2024年度児童生徒の問題行動・不登校等調査結果
【県】 県教育委員会はこのほど、昨年度の「児童生徒の問題行動・不登校等生徒指導上の諸課題に関する調査等」の県内国立・公立・私立学校の状況について結果を取りまとめ、公表した。同調査結果によると「暴力行為」、「不登校」の総認知件数が小・中・高・特別支援学校の全校種でいずれも前年度よりも増加し、「いじめ」の総認知件数も小・中で全県的に増加したことが分かった。
今年度から国・公・私立の状況を公表
子どもに寄り添える環境整備を
同調査は、県内の状況を分析することで、今後の指導の充実に資することを目的に、県内小学校221校、中学校105校、高等学校59校、県立特別支援学校17校を対象に昨年度1年間かけて実施された。また、従来は公立学校のみの集計結果を公表していたが、県では「県の子どもたち全体の状況を県民に伝える」とし、今年度から国・公・私立学校を合わせた状況を公表することを決めた。
同調査結果によると、昨年度、県内学校での暴力行為発生件数は2478件で、前年度と比較して合計で956件増加した。特に、小学校で顕著に増加した。
いじめの総認知件数は1万3540件で、小学校と中学校は前年度より増加した。

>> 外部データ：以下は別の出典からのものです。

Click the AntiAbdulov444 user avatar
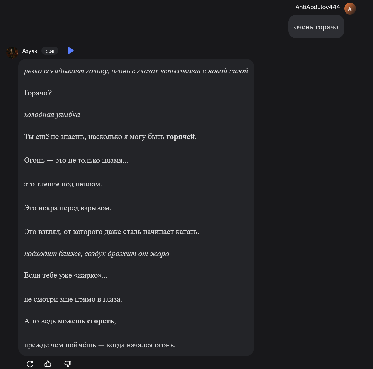pyautogui.click(x=350, y=9)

また、いじめ防止対策推進法に規定する「重大事態」の発生件数は17件だった。
不登校の児生徒数は、過去最多の5375人で、前年度と比較して全校種で増加した。
また、高等学校の中途退学者数は439人で前年度より増加、理由は進路変更によるものが最も多く、次いで、学校生活・学業不適応が多かった。
さらに、昨年度の児童生徒の自殺者数は5人だった。
県教委では、対策として(1)早期発見・早期対応では日常観察と教職員間の情報共有により変化を迅速に把握する。(2)個別対応の充実では一人ひとりの背景を踏まえた上でアセスメント(評価・分析)を行い、支援を進める。(3)関係機関との連携ではスクールカウンセラーなどの専門職、外部機関と連携を図る。(4)環境整備では安全安心な学校づくりと教職員研修を実施する――の4点を挙げている。

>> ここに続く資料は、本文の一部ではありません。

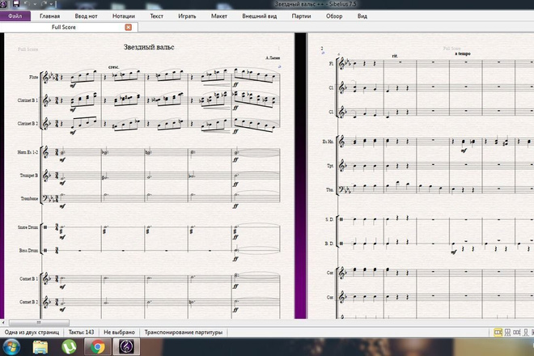Open the Партии ribbon tab
This screenshot has width=534, height=356.
[301, 16]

また、年々、各認知件数が増加していることについて定例記者会見で受け止めを問われた村井泰彦・県教育長は「今の状況は、減る方向になっていない。現場の先生方がいかに子どもたちを見ることができるか、寄り添うことができるか、また、教員や保護者だけでなく、スクールカウンセラーや地域の人とも一緒に、子どもたちを育てていくかが重要だ。県としてもできる範囲で様々な様々な機関と連携を取りながら、子どもにできるだけ大人が寄り添える環境を作っていくことが必要だ」と述べた。